Objective:
Reproduce each line of the listing below without any changes, omitting the pictures.

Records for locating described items
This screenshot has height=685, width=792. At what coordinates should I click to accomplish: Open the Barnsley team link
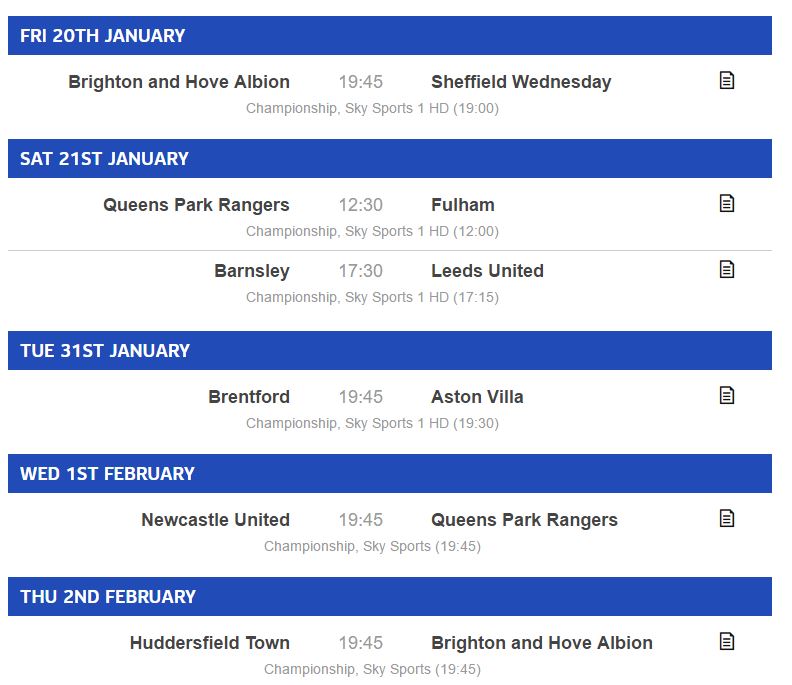[252, 271]
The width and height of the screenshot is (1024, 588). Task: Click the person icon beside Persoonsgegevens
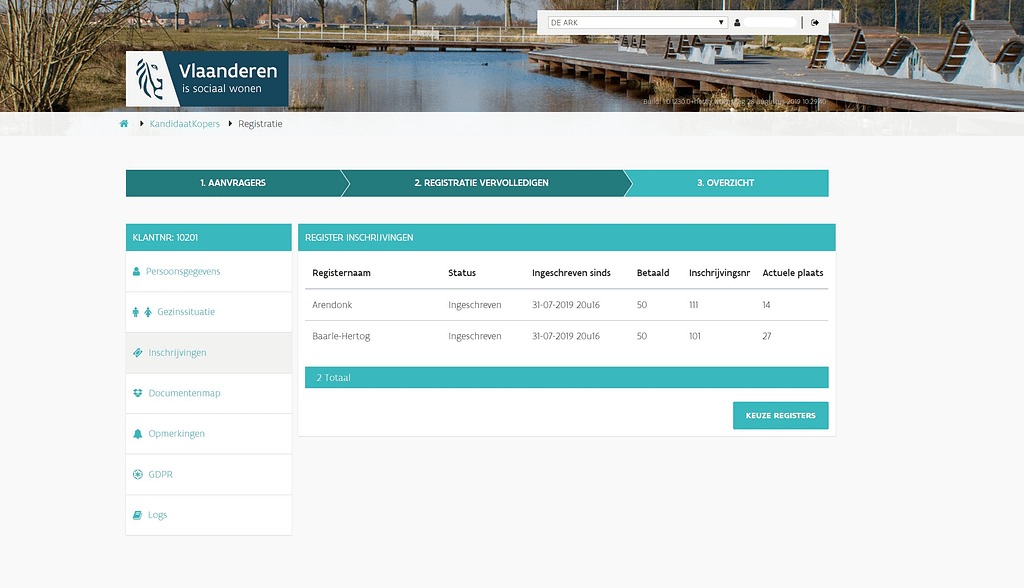tap(137, 272)
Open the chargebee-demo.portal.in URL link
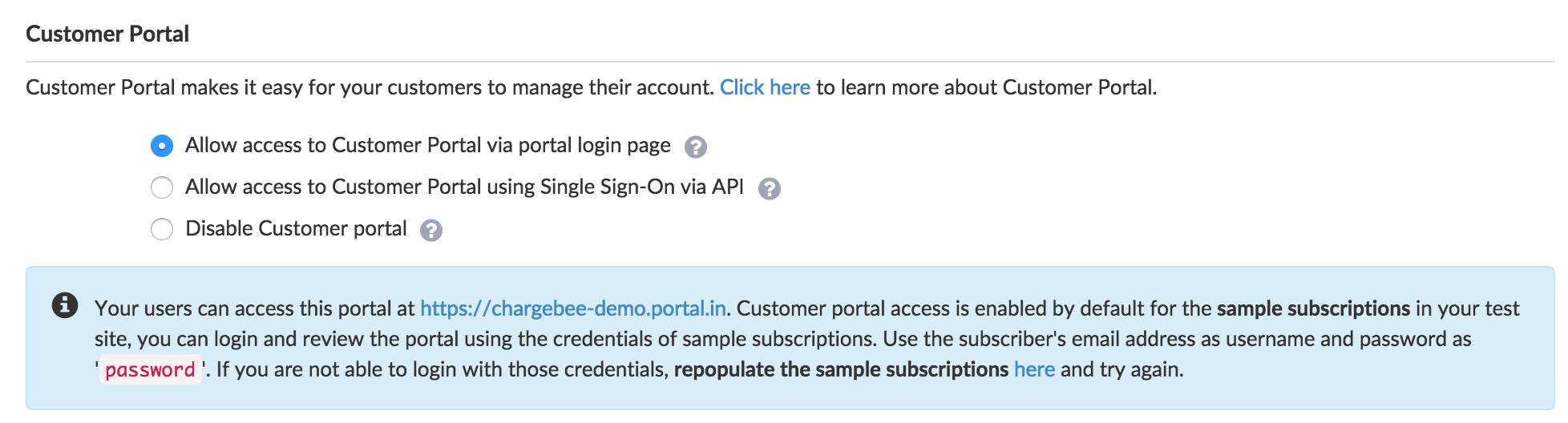 572,308
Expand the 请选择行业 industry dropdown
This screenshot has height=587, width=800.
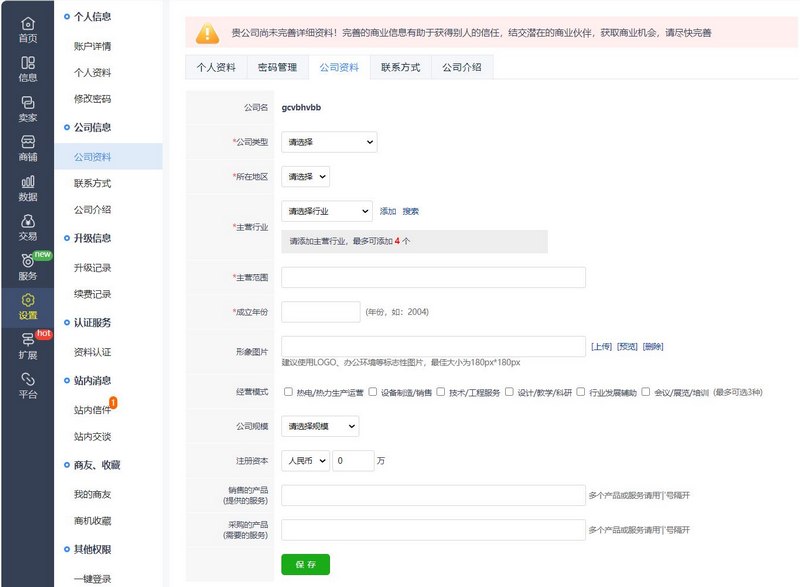point(326,211)

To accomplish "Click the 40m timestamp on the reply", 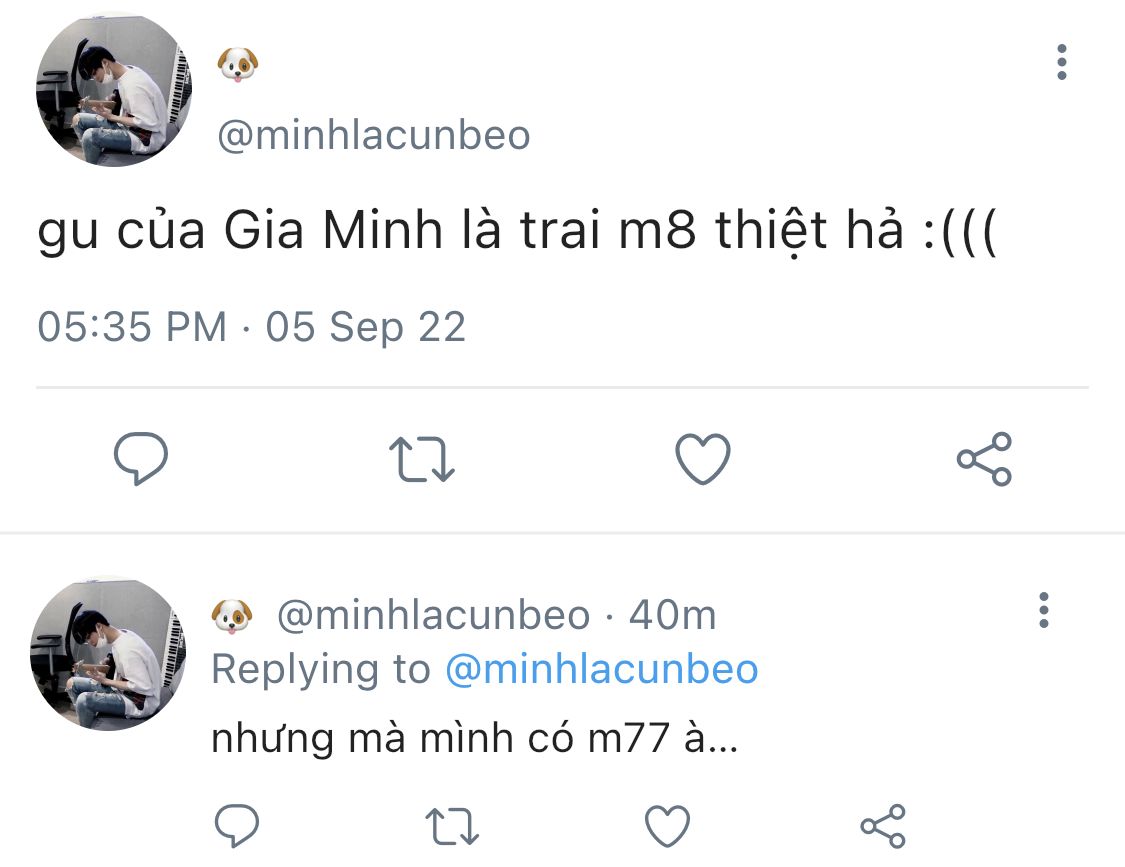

Correct output:
This screenshot has height=685, width=792. At what coordinates should I click to accomplish: Open the Barnsley team link
[252, 271]
The width and height of the screenshot is (1024, 588). Task: Click the person icon beside Persoonsgegevens
tap(137, 272)
Open the chargebee-demo.portal.in URL link
 572,308
Expand the 请选择行业 industry dropdown
This screenshot has height=587, width=800.
point(326,211)

To accomplish "Click the 40m timestamp on the reply", 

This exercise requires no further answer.